- [EXCERPTED PASSAGE]
Start of Block
MARIUS, FANNY, CESAR: The following three posters were printed simultaneously.
One set of signed progressives of each poster.
Edition of 300, of which 100 copies are signed.
August 13, 1973
5 colors
13-1/2" x 24"
Marcel Pagnol began in theater, and all his life believed that films were nothing more than a means for giving stage plays a wider circulation and recording them for posterity. He directed films that were adaptations of his own plays, as well as writing adaptations which were then directed by others. In Pagnol's world, the screenwriter was king. This is no longer so, it wasn't true even then, and the world is not a better place for it. The screenplay is the skeleton upon which all the rest is hung. A strong, healthy understructure gives an invisible form, strength and reliability to the visible skin created by actors, directors and skilled technicians. Without a good backbone, most films come to resemble The Blob (1958).








IMAGES MEDIEVALES: Edition of 500. 100 copies are signed.
Three sets of signed progressives.
October 30, 1973
10 colors
18" x 24"

Salome, daughter of Herodias, danced before her mother's husband Herod Antipas on his birthday, and so pleased him that he offered her anything she wanted, even unto half his kingdom. You don't get a king publicly swearing that he'll give you whatever you want just every day, so little Salome ran hotfoot back to her mother and asked, all atwitter, what she should ask for. What her mother wanted was John the Baptist dead. John, Baptiser of Christ, a serious-business prophet and holy man, had done the usual stirring up of hornet's nests and told Herodias that her marriage was illegal and nasty.
End of Block
- [SUPPLIED MATERIAL]
Start of Block
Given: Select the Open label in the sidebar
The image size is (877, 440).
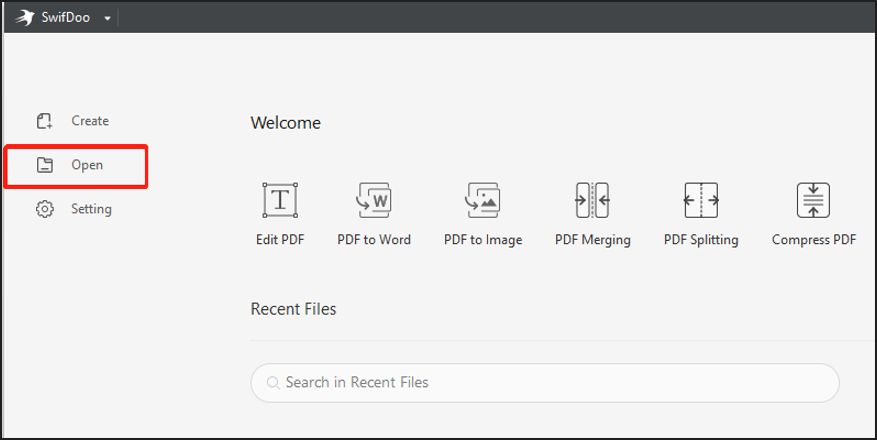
End of Block
- [EXERCISE OBJECTIVE] Can you reproduce the poster catalog excerpt in full, word for word? Work only from the poster catalog excerpt and set the data aside.

- [RESPONSE TO THE EXERCISE]
MARIUS, FANNY, CESAR: The following three posters were printed simultaneously.
One set of signed progressives of each poster.
Edition of 300, of which 100 copies are signed.
August 13, 1973
5 colors
13-1/2" x 24"
Marcel Pagnol began in theater, and all his life believed that films were nothing more than a means for giving stage plays a wider circulation and recording them for posterity. He directed films that were adaptations of his own plays, as well as writing adaptations which were then directed by others. In Pagnol's world, the screenwriter was king. This is no longer so, it wasn't true even then, and the world is not a better place for it. The screenplay is the skeleton upon which all the rest is hung. A strong, healthy understructure gives an invisible form, strength and reliability to the visible skin created by actors, directors and skilled technicians. Without a good backbone, most films come to resemble The Blob (1958).








IMAGES MEDIEVALES: Edition of 500. 100 copies are signed.
Three sets of signed progressives.
October 30, 1973
10 colors
18" x 24"

Salome, daughter of Herodias, danced before her mother's husband Herod Antipas on his birthday, and so pleased him that he offered her anything she wanted, even unto half his kingdom. You don't get a king publicly swearing that he'll give you whatever you want just every day, so little Salome ran hotfoot back to her mother and asked, all atwitter, what she should ask for. What her mother wanted was John the Baptist dead. John, Baptiser of Christ, a serious-business prophet and holy man, had done the usual stirring up of hornet's nests and told Herodias that her marriage was illegal and nasty.